Slow progress in Indonesian people`s health
Sat, March 20 2010 22:21 | 598 Views
By Otniel Tamindael
Jakarta (ANTARA News) - The state of health of the Indonesian people in general seems to have been improving only at a slow pace over the past few decades.
Low education, low income, difficult geographic access, cultural problems, and inadequate health care financing are considered responsible for the slow improvement of the people`s health in the country.
Therefore, the government plans to hasten the implementation of its health improvement program in remote and border areas to provide the local people with better health care services.
During her working visit to West Kalimantan on Friday, Health Minister Endang Rahayu Sedyaningsih said that a memorandum of understanding (MoU) on he health improvement program would be signed soon.
"We will soon sign a memorandum of understanding (MoU) on the health improvement program in remote areas, border areas, and smaller islands," Endang Rahayu Sedyaningsih said in the West Kalimantan city of Pontianak on Friday.
She said the signing of the MoU would be followed up by real action to improve health services for the people living in those areas.
According to the minister, the government had to make all possible efforts to speed up the health improvement program because people`s access to health care services in most of the isolated areas in small islands across the country had not improved as rapidly as expected.
"The state of health of people in remote areas in general is still low while we have limited human resources, funds, infrastructure, and facilities," the health minister said.
She said the objectives of the "Healthy Indonesia 2010" program had forced the health
and social welfare ministries to forge collaborative relationships with each other.
As health is a shared responsibility, the two ministries must involve all strata of the community, all related government departments and agencies, and the private sector.
In the effort to achieve "Healthy Indonesia 2010," the two ministries must also be proactive and forward-thinking.
There are 33 provinces in Indonesia which are sub-divided into sub-districts, and each one has at least one health center headed by a doctor, usually supported by two or three sub-centers, the majority of which are headed by nurses.
Meanwhile, West Kalimantan Vice Governor Christiandy Sanjaya also admitted that difficult geographic access, cultural problems, and inadequete health care financing also posed a serious problem in West Kaliamantan.
"Geographic access in West Kalimantan is difficult, public transportation and facilities are limited, and health service access is low because of the limited number of health personnel," Sanjaya said.
He said allocation of regional budget (APBD) to improve health services in the remote and isolated areas was also low in amount.

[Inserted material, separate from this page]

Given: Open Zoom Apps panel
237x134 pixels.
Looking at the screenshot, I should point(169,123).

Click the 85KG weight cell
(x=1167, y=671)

"Therefore we hope there is support from the central government," Sanjaya said, explaining that there were five areas in West Kalimantan bordering with Malaysia, namely Entikong in Sanggau district, Nangabadau in Kapuas Hulu district, Aruk in Sambas district, Jagoibabang in Bengkayang district, and Jasa in Sintang district.
He said infectious diseases and the others that can be prevented through immunization still posed serious problem in those five border areas in West Kalimantan.

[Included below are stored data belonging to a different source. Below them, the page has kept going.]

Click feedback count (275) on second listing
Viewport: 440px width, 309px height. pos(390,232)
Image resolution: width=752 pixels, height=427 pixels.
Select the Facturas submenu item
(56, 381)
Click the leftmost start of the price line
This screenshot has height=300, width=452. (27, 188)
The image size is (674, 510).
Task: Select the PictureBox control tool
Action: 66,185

"At Sajingan clinic in the past three years there were frequent extraordinary cases of measles because many children there missed measles immunization," Sanjaya said.
Meanwhile, Vice President Boediono during a visit to Bekasi, West Java, on Friday also said the government Health Operational Assistance (BOK) at hospitals would be improved to reach Puskesmas (community health centers) and Posyandu (integrated health service posts).
In a dialog with health officials in Bekasi on Friday, Vice President Boediono said the health operational assistance would reach Puskesmas this year and Posyandu next year.
"This year, the Health Operational Assistance is expected to reach the community public health centers and by next year it will reach integrated health service posts," the vice president said.
Boediono said that for the operational funds for Posyandu, a community based vehicle to improve child survival and development, he would not promise but make every effort to make it possible in accordance with state financial condition.
"The governors and mayors will think about the operational funds problem," Boediono said, adding that Puskesmas and Posyandu officials as well as those who had concern about government program in health sector would spearhead the improvement of community health level.
He also expressed his appreciation to health workers who have worked hard to give health services to the community.
The vice president pointed out that health and education should go together and support each other.
He said health issue was likened to the hardware system while education was likened to the software system, and if the hardware capacity was insufficient, nothing would happen and if the software system was not optimally exploited, it would be useless.
Therefore the vice president asserted that both health and education issues were the primary concern of the government at present to have them improved.